## What you will do
In the article about Northwestern basketball, what chance of making the NCAA Tournament does the writers' model give the Wildcats?

## Text to read
——
NCAAB
College Basketball: This Is the Year for Northwestern to Go Dancing
Bryant McIntosh and the Wildcats are in position to make the NCAA Tournament for the first time in school history.

There have been 78 renditions of the NCAA Tournament.

Northwestern has participated in exactly zero of them -- unless you count hosting the first-ever big dance back in 1939 as participating. The Wildcats are the lone team in a power conference never to reach the NCAA Tournament.

Coach Chris Collins is working to change all that. In his fourth season at the helm, he has the Wildcats poised to make their first March Madness appearance. Per our models, Northwestern has a 73.72% chance of making the NCAA Tournament, and we currently have them listed as a 7 seed.

Statistically, this year's team is the best squad in school history. Not only are they on pace to shatter the previous school record for wins, the Wildcats' efficiency metrics check out, too. They have all the makings of a legitimate NCAA Tournament team.

After all, snapping streaks is all the rage in the Chicago area these days.

What makes this year's group so good, and how has Collins built Northwestern into one of the better teams in the Big Ten?

Laying the Foundation

As it is with any college sport, recruiting is imperative in college hoops. It's the lifeblood of the sport.
——
## Excerpted records
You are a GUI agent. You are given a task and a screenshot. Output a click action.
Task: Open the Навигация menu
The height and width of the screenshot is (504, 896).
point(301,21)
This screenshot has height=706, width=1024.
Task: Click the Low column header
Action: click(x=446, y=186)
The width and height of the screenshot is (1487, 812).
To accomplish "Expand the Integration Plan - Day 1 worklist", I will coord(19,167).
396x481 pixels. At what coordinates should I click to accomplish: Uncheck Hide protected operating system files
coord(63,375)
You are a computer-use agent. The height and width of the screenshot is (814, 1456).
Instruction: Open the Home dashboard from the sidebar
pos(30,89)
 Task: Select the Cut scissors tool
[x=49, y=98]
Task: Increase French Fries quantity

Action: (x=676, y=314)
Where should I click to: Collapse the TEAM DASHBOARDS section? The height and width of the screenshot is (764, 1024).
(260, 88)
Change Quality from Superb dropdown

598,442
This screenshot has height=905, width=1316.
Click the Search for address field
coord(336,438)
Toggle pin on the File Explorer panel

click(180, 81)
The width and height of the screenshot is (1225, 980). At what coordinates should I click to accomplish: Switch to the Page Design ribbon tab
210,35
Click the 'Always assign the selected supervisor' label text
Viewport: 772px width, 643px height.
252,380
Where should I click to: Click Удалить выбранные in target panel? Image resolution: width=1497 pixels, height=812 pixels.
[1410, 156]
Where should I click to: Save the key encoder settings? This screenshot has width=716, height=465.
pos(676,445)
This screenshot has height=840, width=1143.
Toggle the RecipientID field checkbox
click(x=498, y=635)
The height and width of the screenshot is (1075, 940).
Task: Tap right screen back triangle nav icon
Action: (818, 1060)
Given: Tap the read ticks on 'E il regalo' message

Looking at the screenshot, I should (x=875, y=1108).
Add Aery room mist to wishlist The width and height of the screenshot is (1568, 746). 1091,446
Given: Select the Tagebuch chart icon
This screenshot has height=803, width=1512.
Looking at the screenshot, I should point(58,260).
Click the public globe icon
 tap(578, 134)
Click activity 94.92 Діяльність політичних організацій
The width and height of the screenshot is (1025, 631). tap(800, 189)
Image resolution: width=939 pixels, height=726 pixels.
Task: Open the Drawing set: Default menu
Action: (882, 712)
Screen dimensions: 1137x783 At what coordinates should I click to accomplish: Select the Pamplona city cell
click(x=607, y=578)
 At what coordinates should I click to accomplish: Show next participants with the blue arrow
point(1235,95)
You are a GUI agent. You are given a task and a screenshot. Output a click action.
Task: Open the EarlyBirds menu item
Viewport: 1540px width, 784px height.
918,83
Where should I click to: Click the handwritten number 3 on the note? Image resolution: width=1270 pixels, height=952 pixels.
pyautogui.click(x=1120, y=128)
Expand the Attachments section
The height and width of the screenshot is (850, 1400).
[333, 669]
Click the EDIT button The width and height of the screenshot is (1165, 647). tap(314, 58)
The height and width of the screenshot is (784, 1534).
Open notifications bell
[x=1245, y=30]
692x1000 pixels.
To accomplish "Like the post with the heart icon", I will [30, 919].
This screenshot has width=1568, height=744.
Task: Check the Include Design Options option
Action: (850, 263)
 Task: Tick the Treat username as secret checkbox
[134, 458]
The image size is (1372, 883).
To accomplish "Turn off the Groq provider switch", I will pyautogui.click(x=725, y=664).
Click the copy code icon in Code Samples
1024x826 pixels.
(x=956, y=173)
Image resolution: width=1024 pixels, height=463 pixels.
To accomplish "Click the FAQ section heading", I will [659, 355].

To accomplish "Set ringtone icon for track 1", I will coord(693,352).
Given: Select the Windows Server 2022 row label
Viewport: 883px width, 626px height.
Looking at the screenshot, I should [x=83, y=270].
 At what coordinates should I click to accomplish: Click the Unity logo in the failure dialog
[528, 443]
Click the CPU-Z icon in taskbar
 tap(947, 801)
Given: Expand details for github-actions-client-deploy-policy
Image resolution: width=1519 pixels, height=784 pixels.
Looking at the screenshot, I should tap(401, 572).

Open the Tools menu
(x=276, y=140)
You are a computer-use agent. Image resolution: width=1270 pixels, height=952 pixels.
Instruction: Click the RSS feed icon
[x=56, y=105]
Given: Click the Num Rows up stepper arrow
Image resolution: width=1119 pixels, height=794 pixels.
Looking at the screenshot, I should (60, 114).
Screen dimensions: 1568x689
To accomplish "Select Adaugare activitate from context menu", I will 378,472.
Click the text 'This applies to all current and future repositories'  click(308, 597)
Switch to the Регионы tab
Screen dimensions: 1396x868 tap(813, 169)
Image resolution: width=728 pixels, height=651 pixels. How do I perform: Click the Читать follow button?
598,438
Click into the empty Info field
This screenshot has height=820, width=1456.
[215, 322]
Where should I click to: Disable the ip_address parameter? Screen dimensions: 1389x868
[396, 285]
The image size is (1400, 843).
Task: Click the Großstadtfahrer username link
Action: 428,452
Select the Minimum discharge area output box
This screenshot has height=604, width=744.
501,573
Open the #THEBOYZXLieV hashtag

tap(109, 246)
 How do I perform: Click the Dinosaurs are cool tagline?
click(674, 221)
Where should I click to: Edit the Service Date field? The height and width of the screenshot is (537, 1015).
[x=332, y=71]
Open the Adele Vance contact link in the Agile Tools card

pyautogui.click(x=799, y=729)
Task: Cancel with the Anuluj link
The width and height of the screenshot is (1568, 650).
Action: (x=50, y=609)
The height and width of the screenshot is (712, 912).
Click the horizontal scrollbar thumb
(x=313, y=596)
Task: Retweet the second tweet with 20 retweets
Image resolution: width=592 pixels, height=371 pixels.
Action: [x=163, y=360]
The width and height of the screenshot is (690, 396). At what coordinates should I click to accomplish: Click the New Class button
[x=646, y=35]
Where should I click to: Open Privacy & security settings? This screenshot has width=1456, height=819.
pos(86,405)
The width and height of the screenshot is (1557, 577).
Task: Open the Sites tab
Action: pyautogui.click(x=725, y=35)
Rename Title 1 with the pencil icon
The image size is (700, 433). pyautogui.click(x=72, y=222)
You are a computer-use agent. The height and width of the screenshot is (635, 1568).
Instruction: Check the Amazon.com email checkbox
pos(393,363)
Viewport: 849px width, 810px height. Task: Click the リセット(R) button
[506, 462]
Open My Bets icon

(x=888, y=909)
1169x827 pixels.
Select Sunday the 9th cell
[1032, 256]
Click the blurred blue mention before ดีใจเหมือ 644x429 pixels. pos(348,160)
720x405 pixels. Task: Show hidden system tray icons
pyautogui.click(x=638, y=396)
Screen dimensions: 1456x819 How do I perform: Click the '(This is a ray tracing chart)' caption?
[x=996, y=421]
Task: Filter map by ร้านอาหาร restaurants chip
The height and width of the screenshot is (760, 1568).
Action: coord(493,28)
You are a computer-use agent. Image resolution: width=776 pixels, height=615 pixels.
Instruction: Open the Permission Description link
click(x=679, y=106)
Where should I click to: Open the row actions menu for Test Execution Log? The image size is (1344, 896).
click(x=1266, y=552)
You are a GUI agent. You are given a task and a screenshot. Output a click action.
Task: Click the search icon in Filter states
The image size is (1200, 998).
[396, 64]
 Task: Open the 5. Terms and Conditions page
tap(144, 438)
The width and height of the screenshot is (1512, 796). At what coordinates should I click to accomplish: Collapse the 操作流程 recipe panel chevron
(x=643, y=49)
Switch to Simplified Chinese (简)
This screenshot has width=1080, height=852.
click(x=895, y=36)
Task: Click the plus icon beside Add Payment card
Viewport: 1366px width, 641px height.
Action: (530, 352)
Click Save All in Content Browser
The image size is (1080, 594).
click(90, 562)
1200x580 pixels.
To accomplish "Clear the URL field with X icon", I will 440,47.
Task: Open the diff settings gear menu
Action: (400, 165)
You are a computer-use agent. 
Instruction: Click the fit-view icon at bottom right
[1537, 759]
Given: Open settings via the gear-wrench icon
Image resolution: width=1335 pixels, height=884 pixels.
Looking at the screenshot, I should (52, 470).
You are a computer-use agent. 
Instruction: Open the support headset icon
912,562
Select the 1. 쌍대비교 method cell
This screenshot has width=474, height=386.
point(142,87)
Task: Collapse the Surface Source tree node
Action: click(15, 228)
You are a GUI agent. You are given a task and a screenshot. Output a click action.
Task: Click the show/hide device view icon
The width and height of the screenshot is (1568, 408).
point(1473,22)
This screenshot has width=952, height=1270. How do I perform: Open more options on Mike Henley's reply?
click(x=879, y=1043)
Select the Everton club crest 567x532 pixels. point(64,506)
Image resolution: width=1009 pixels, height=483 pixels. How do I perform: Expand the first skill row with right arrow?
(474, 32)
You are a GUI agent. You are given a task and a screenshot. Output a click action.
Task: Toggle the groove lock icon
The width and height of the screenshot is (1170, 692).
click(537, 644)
——
## Result of this task
73.72%